*CONSEGNA*
Secondo il testo su igiene orale e capacità cognitive, su quale rivista scientifica sono stati pubblicati il rapporto e le analisi dello studio?

*ESTRATTO FORNITO*
Il momento dell’igiene orale nel panorama medico e scientifico è da sempre oggetto di analisi e di studio: in molti hanno ipotizzato una stretta connessione tra lo stato di salute della bocca e le capacità cognitive delle persone. Gli scienziati indagano il legame tra declino cognitivo e infiammazione delle gengive, che potrebbe favorire l’entrata nel flusso sanguigno di batteri potenzialmente nocivi per il cervello. L’idea che salute orale e cognizione umana siano connesse affascina anche perché ci consegna un certo potere d’azione per proteggere le nostre capacità cerebrali. Recentemente l’Università di Southampton e del King’s College della città di Londra ha cercato di approfondire questo legame.
Gli studiosi hanno analizzato la situazione di 59 individui affetti da demenza di livello medio o moderato. In tutti questi casi è stato riscontrato che la parodontite, ovvero l’infiammazione dei tessuti parodontali che provoca l’indebolimento delle gengive, sia una conseguenza diretta del disturbo cognitivo. Il rapporto e le analisi legate a questo studio sono state pubblicate sulla rivista scientifica Plos One.
Nelle persone più a rischio di demenza, gli anziani, le malattie gengivali sono piuttosto comuni e peggiorano mano a mano che il soggetto perde la capacità di prendersi cura della propria igiene orale. Ebbene, i ricercatori hanno visto che a distanza di sei mesi dall’inizio dello studio, i soggetti con malattie gengivali avevano avuto un peggioramento delle proprie capacità cognitive fino a sei volte superiore rispetto agli altri. L’importanza di questo dato per la prevenzione, sottolineata anche dagli stessi autori, è fuori di dubbio.

[Dati registrati]

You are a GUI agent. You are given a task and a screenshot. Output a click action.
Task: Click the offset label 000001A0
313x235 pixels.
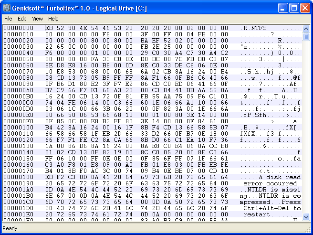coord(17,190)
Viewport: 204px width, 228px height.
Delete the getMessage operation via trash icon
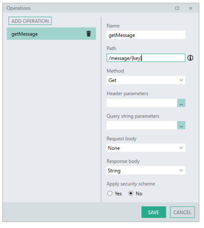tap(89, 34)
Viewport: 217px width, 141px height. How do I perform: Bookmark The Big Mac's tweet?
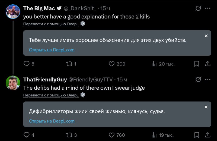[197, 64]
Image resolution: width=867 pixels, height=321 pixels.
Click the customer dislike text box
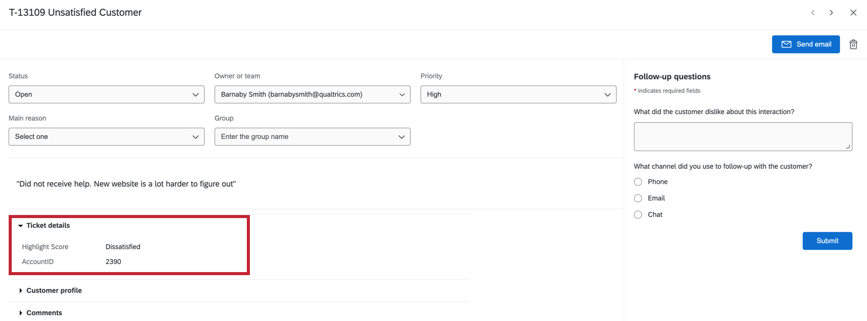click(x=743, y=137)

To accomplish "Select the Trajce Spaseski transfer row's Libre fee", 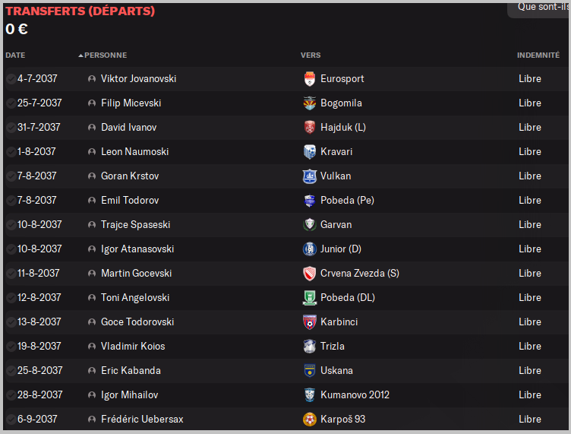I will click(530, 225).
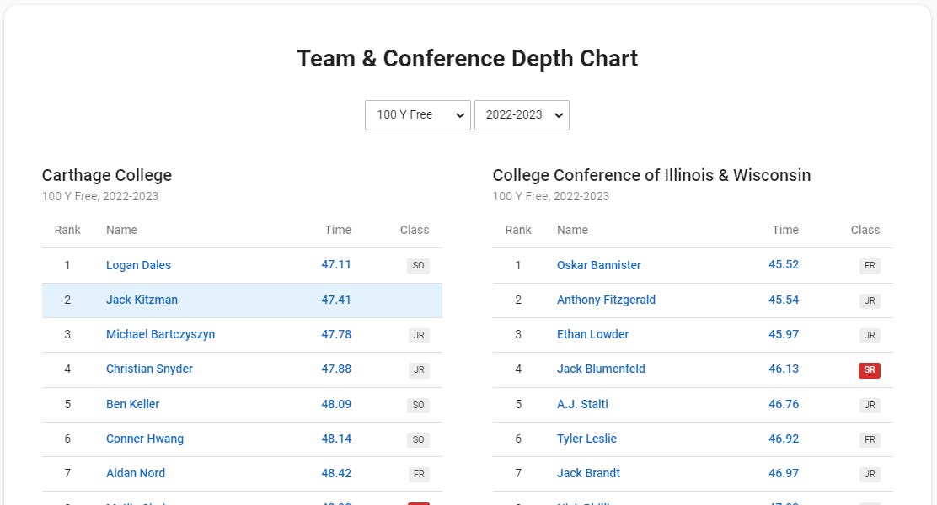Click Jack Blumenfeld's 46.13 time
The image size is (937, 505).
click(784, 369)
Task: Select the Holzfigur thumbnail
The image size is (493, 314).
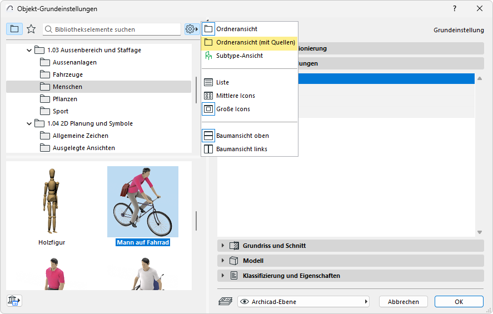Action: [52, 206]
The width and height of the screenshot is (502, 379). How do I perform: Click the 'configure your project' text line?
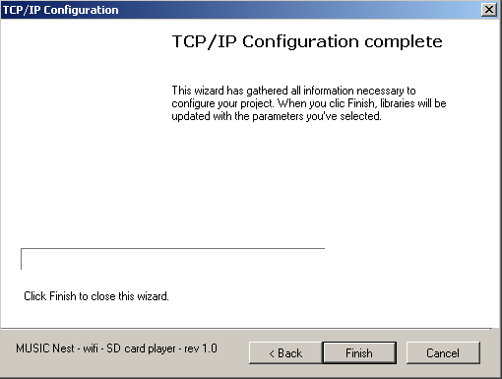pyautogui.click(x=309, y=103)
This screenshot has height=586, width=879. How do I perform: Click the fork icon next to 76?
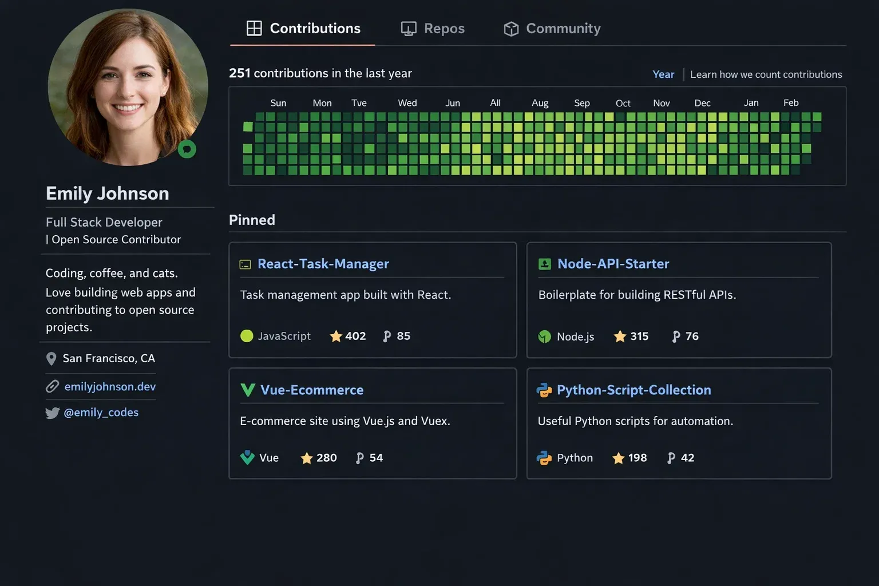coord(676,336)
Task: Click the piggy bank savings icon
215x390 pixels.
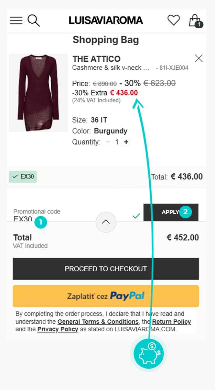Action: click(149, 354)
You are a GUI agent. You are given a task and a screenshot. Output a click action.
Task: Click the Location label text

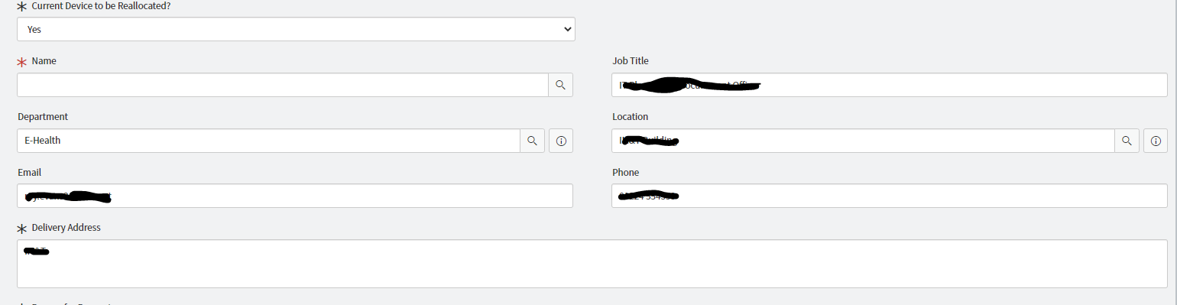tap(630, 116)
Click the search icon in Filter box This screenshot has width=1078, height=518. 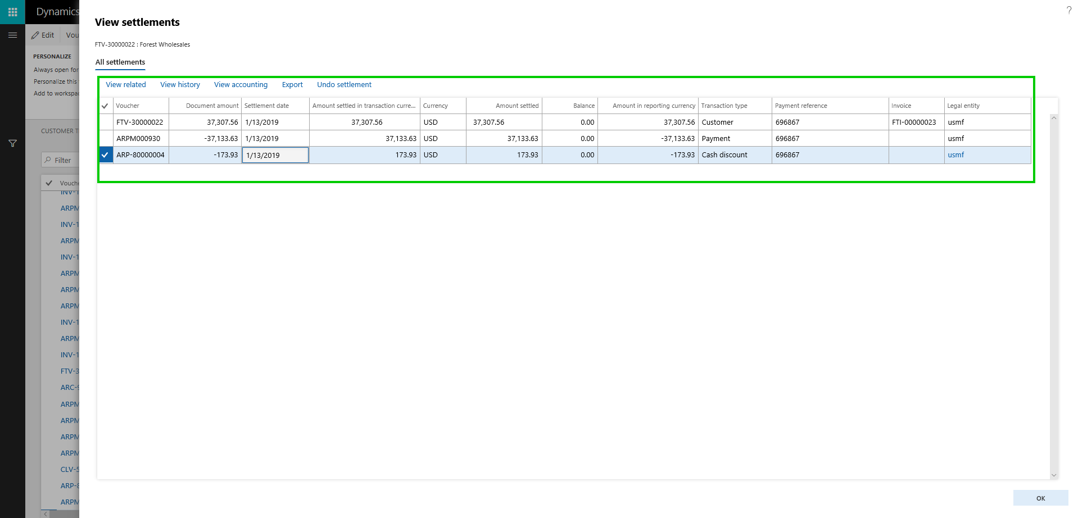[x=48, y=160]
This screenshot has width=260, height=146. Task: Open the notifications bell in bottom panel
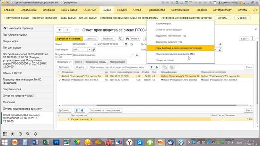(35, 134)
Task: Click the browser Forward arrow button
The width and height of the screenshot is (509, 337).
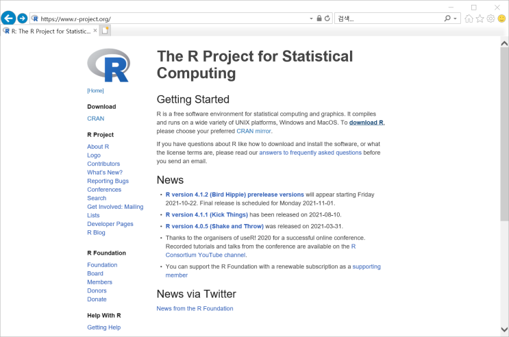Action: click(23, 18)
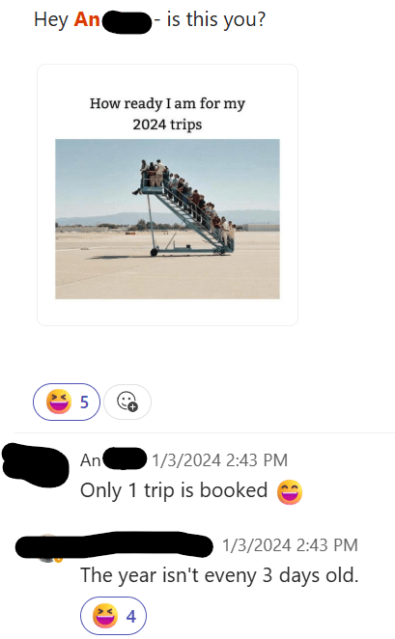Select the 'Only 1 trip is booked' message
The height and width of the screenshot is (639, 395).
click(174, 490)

--

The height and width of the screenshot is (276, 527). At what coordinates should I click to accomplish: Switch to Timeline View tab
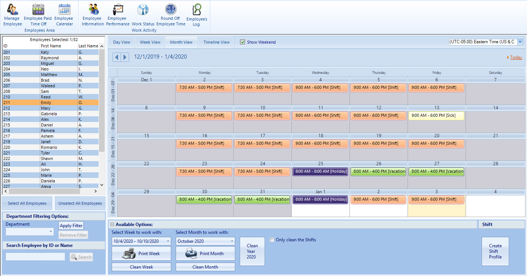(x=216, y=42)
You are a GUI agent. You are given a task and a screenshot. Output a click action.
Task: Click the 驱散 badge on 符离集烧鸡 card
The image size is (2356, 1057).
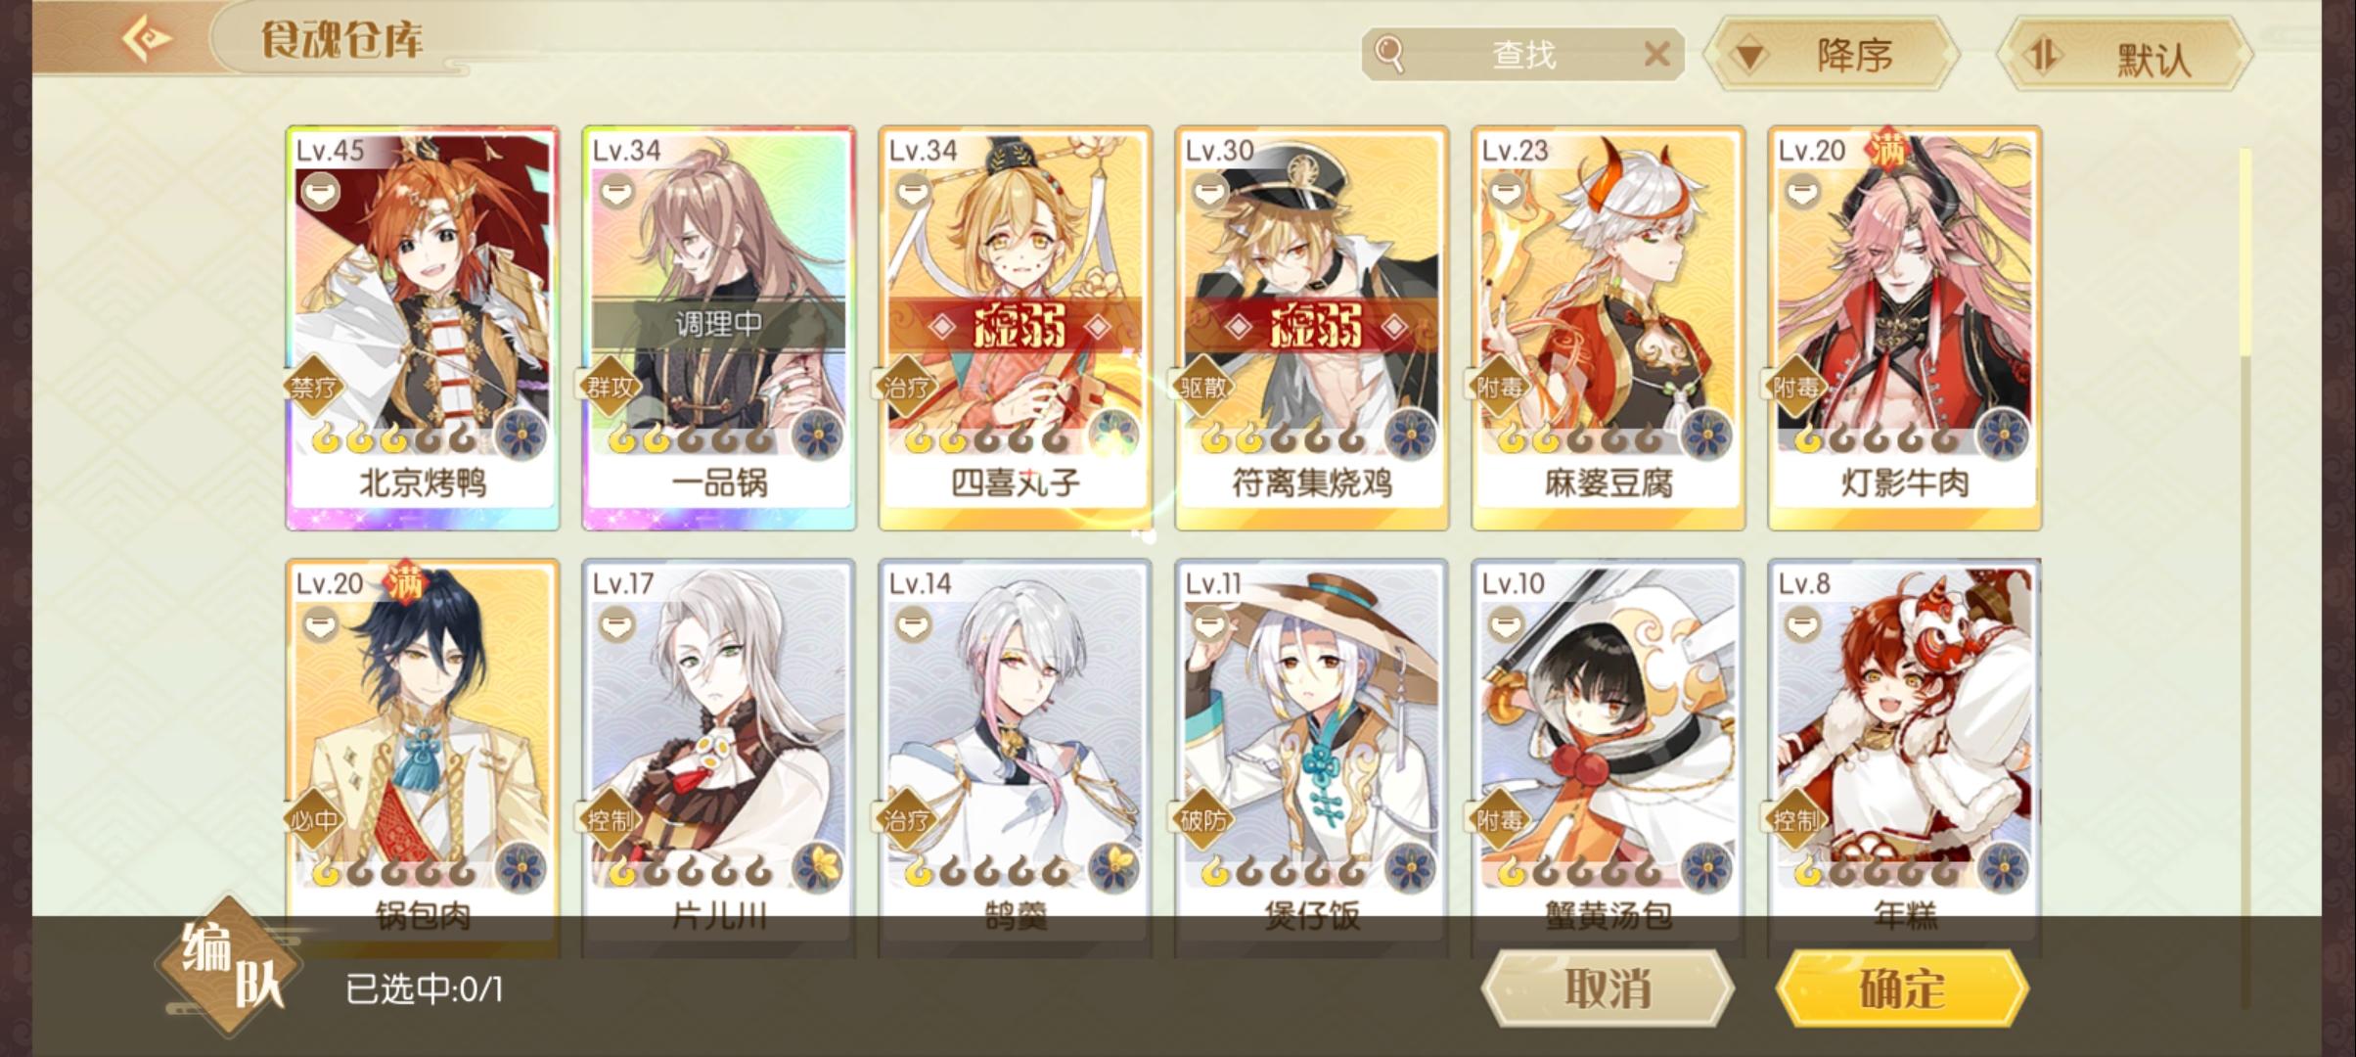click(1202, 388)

*SOLUZIONE*
Sulla rivista scientifica Plos One.